LISTED RECORDS
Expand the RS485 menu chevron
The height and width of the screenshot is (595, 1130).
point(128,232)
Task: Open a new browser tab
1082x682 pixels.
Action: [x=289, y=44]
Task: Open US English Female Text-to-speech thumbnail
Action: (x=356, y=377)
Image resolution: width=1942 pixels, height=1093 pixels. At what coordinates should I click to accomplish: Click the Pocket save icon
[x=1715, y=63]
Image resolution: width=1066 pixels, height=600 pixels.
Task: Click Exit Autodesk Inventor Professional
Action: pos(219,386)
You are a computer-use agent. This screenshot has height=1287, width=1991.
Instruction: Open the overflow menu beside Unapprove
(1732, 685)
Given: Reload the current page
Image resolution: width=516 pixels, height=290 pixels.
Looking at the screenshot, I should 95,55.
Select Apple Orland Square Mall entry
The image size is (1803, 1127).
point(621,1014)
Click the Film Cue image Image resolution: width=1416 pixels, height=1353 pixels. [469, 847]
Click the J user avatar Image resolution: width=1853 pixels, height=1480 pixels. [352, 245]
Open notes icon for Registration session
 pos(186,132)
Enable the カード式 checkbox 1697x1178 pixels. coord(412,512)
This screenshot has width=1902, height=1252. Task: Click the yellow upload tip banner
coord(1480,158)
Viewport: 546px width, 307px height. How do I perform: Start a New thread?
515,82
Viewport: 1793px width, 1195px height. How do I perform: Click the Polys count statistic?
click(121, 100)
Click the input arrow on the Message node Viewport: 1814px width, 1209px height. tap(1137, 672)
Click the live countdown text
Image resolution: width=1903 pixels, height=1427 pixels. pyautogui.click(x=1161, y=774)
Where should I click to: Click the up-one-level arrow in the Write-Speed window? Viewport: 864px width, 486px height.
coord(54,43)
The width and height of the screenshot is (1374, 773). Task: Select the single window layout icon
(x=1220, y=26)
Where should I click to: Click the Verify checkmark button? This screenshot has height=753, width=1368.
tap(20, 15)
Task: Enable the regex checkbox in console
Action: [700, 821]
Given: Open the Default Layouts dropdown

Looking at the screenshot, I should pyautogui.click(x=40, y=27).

PROMPT
Print each line, exactly as written, from the one that contains "Where should I click to: Click the Verify" to the end of the data above, with both end lines included and nothing else.

REPLY TO THE EXERCISE
Where should I click to: Click the Verify checkmark button? This screenshot has height=753, width=1368.
tap(20, 15)
Task: Enable the regex checkbox in console
Action: [700, 821]
Given: Open the Default Layouts dropdown

Looking at the screenshot, I should pyautogui.click(x=40, y=27).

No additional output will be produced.